À mesure que les yeux de Scipion s’ouvraient davantage, ceux de son père, qu’ils semblaient attirer par une sorte de fascination, s’agrandirent aussi, et s’arrondirent d’une manière si effrayante, que la pupille s’entoura d’un cercle de blanc.

Les lèvres de Scipion s’agitèrent alors faiblement comme s’il eût voulu parler.

Le comte s’en aperçut, et murmura ces paroles, les seules… toujours les seules, qui venaient à son esprit troublé :

— Il va me dire : Tu as tué ton fils ! tu as tué ton fils !

Scipion se prit bientôt à sourire d’une façon étrange, et dit d’une voix de plus en plus affaiblie, qui expira avec son dernier soupir :

— Tu m’as… tué… mais… c’est égal… j’ai gagné… Tu n’épouseras pas… Madame… Wilson… c’est ta faute… Je suis… ton exemple… j’ai fait ce que tu as fait… tu sais… la princesse… de Montbar… Dis donc, qui aurait cru pourtant que le jeune père… deviendrait le père… assassin ? c’est drôle… Je vais… conter ça… à grand papa Du-Riz-de-veau

Au seul de l’éternité, cet indomptable et malheureux enfant terminait sa courte vie par un dernier sarcasme.

— Scipion… mon fils… ne meurs pas ! — s’écria le comte d’une voix terrible, car la réalité le rappelait à lui.

Et se jetant à corps perdu sur le cadavre de son fils, il couvrit son visage, ses cheveux, ses mains, de baisers insensés.

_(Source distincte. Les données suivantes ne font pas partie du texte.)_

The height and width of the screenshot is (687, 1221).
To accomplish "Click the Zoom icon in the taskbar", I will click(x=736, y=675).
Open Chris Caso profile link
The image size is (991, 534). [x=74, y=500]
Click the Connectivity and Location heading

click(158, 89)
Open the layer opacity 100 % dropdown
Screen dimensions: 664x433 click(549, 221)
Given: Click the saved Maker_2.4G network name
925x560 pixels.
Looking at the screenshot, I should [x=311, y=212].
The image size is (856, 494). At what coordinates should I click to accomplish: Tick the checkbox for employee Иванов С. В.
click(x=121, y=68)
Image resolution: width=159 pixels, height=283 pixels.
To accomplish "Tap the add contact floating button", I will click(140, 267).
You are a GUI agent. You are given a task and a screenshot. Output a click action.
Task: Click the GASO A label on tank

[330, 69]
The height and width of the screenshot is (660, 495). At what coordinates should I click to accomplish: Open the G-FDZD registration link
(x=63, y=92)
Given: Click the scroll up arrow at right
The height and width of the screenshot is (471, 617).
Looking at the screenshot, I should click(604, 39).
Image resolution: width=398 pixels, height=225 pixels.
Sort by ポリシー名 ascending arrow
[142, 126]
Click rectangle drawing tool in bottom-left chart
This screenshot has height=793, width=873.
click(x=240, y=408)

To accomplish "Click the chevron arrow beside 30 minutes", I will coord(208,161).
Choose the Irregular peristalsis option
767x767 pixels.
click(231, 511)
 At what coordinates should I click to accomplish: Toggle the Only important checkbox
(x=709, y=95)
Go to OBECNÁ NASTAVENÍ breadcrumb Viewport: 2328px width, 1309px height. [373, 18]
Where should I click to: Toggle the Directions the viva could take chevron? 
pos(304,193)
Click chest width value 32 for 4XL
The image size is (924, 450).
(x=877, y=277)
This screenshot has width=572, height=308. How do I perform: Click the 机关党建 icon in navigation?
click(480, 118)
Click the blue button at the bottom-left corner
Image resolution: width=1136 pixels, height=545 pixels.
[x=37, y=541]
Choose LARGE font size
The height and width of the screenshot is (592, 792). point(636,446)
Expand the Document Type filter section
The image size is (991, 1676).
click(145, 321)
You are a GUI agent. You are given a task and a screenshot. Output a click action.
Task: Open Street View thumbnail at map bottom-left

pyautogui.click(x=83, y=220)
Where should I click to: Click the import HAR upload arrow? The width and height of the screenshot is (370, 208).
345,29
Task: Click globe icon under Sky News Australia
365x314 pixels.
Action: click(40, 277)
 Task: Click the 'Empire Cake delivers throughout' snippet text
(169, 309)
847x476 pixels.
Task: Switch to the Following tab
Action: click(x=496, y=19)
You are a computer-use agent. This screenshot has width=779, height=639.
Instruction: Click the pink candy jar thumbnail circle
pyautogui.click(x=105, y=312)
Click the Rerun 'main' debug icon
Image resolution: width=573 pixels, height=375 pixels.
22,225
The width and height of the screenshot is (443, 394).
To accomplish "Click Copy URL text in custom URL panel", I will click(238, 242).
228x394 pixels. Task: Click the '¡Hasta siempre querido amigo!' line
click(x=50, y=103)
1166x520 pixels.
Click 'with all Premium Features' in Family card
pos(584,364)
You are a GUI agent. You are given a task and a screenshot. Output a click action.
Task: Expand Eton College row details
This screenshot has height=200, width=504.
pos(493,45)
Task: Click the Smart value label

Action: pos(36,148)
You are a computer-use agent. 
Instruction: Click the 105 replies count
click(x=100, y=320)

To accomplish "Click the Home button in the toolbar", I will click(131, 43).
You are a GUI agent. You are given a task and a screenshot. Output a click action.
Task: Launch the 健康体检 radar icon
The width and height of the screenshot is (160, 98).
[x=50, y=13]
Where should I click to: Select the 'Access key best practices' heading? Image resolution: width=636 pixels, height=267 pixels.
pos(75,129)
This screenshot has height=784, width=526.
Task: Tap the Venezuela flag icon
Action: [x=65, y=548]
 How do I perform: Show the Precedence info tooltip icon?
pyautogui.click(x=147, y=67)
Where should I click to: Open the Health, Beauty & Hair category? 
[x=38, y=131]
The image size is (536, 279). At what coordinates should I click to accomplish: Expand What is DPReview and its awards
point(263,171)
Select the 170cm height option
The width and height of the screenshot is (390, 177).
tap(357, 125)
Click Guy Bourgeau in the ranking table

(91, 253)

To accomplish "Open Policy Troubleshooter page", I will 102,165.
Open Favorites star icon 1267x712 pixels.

Un souvenir fugitif comme l’éclair vint rappeler à la pensée de Martin, comme contraste d’un redoutable enseignement, la mort sublime du docteur Clément… les paroles remplies de grandeur et de sérénité que lui et son noble fils avaient échangées à cette heure solennelle !!

 

Martin restait pétrifié d’épouvante ; Basquine et Bamboche, qui du fond des ténèbres où ils se tenaient, venaient d’apercevoir leur compagnon d’enfance… muets… effrayants… l’œil sec et ardent, lui montraient d’un geste impitoyable ce malheureux père se roulant sur le corps inanimé de son fils…

Cette froide férocité exaspéra Martin et l’arracha de sa stupeur.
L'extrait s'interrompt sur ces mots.